TASK:
Repeat the passage of the cabin text below word for word, starting at "The cabin has" and ending at "here and there.".

SELECTED TEXT:
↓↓↓

The cabin has always been called just that, “the cabin.” It was as though there was only one in the entire world. To my family there was. These are the stories about the cabin. MORE

Art Imitates Life

Lori Narlock

You might know that I've been working on a novel for the last 18 months. It's set at the cabin, which I've mainly fictionalized in the book. There are a few exceptions, including a scene that includes a shotgun I found once and never saw again. 

It happened the year before my father died. I spent a week with him at the cabin prepping it for painting. While he tackled some of the more challenging tasks, I filled in all of the seams of the roof and walls with caulking. Occasionally (a lot) I took a break and cleaned here and there.

↑↑↑

AVAILABLE DATA:
↓↓↓

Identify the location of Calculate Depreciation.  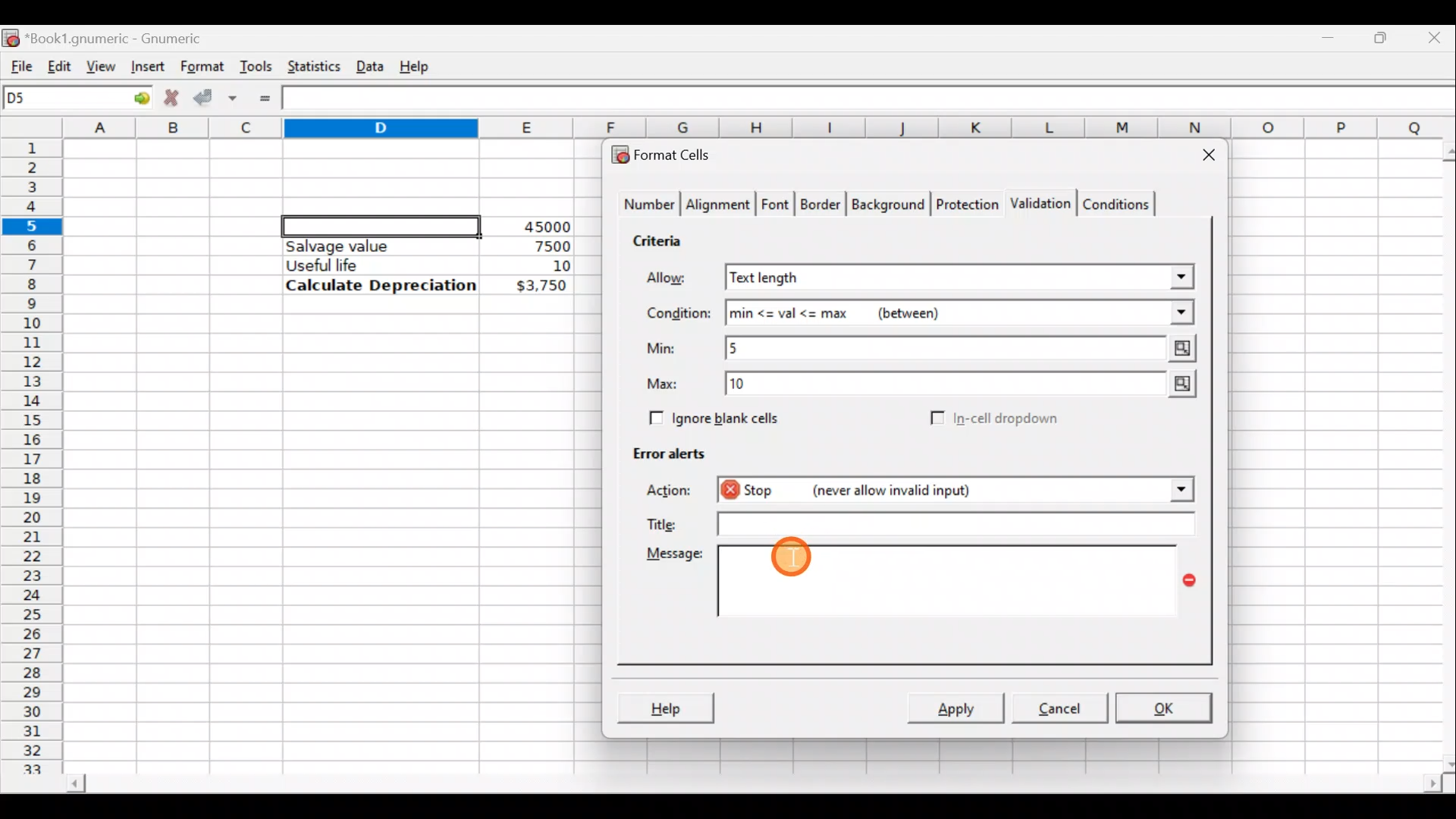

↑↑↑

OUTPUT OF THE TASK:
The cabin has always been called just that, “the cabin.” It was as though there was only one in the entire world. To my family there was. These are the stories about the cabin. MORE

Art Imitates Life

Lori Narlock

You might know that I've been working on a novel for the last 18 months. It's set at the cabin, which I've mainly fictionalized in the book. There are a few exceptions, including a scene that includes a shotgun I found once and never saw again. 

It happened the year before my father died. I spent a week with him at the cabin prepping it for painting. While he tackled some of the more challenging tasks, I filled in all of the seams of the roof and walls with caulking. Occasionally (a lot) I took a break and cleaned here and there.